When in 2019 he finally took the design director’s appointment, succeeding Ian Callum with whom he had served for two decades as a loyal, willing and slightly maverick lieutenant, Thomson seemed at last to be getting his just deserts – the chance to accelerate and even to radicalise the great work the pair had been doing together.
But at the turn of the year, that plan abruptly changed when former Land Rover design director Gerry McGovern was promoted to a group design role, with jurisdiction over both Jaguar and Land Rover design. The clear authority Callum had enjoyed at Jaguar just wasn’t there any more.

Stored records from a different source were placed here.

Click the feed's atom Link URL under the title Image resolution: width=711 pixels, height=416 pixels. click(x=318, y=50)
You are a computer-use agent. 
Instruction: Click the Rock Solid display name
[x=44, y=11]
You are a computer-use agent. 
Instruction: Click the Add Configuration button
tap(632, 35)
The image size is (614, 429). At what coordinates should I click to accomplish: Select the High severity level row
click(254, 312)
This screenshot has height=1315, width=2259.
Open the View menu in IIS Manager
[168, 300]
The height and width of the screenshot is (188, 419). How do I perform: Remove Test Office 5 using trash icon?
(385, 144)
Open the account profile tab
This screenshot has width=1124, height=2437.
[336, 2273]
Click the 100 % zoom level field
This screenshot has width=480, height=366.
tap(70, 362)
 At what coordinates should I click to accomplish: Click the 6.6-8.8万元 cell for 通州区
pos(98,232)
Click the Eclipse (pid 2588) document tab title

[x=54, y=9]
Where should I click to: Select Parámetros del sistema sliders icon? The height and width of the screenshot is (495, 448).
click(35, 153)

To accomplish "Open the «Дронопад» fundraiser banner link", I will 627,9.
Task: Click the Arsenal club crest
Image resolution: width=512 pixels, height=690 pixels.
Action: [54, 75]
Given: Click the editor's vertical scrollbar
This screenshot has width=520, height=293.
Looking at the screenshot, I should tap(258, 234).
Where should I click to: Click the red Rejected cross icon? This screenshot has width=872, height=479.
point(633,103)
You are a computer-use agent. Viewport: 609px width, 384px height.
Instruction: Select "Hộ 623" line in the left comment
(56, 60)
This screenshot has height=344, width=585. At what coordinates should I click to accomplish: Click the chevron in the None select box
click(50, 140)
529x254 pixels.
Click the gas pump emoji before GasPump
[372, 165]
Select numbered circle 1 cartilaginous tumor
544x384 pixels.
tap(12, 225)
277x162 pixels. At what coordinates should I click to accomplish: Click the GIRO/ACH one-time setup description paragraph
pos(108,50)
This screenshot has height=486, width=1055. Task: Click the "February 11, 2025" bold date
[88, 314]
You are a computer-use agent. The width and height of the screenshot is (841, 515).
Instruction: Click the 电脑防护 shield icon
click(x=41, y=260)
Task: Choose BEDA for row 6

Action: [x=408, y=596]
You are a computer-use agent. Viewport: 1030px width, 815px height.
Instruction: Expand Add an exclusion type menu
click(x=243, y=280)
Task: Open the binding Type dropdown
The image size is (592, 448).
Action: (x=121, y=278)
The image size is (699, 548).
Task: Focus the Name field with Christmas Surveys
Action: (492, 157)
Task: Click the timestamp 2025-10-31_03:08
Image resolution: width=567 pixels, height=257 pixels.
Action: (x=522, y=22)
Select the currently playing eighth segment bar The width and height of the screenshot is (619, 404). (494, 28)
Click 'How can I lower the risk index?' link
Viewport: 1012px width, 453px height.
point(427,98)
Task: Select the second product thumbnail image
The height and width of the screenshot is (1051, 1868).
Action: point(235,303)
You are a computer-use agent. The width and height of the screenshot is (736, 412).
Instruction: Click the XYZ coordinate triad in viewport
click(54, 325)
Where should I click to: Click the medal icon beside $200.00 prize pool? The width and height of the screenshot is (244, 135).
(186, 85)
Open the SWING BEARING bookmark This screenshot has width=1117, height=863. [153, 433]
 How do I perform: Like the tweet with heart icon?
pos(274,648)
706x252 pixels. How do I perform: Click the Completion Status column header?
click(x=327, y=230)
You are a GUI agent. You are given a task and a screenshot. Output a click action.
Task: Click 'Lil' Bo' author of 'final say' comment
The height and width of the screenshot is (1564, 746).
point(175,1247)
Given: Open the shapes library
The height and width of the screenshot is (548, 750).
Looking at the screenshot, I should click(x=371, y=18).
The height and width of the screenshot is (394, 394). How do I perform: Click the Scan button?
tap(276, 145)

As McGovern himself explained at the time, former Jaguar Land Rover CEO Sir Ralf Speth had wanted the two marques’ design functions to be separate. But his replacement, Thierry Bolloré, prefers to have an overarching design boss, in effect to stop the two wings of his empire wanting to do the same thing.
Although Jaguar’s most successful recent models have been SUVs, Bolloré believes Land Rover is the sole SUV specialist, not Jaguar. And it’s possible to see the validity of such an argument, too, if Jaguar is allowed to be even more different and even more special
However, it’s also easy to see how Thomson (and we have no guidance on this) might have felt that a large part of his challenge had been unceremoniously removed – he was, after all, heavily involved with the XJ electric luxury saloon that will now never appear – and that much of his freedom to operate had departed at the same time.
One thing’s for sure: Thomson’s departure is likely to put new pressure on the McGovern-Bolloré design structure. If they don’t succeed with Jaguar’s daring EV mission, to create a much smaller range of more upmarket electric-only Jags by 2025 – and to make them profitable – then creating conditions that have forced a good man out will look like a big, brand-threatening mistake.
The fascination now will be to see where Thomson turns up. He is an excellent team leader and a radical thinker. He remains a hot property as a designer. Apart from his input into a lot of progressive 1990s and 2000s Jaguars, he has two more remarkable car designs to his name: the Lotus Elise and the Land Rover LRX concept, which would go into production as the Range Rover Evoque.
Both were produced by small teams led in the most hands-on way possible by Thomson himself. Both changed their companies’ fortunes. Both are turning into great classics. In the Evoque’s case, people still find it remarkable that a model could be so successfully created to fill a 'white space' that few people even knew was there.
Given all this, it strikes us as vital, for the sake of car progress as much as for the designer’s own fulfilment, that Thomson very soon finds a powerful design gig where he will again have true, 24-carat freedom to operate.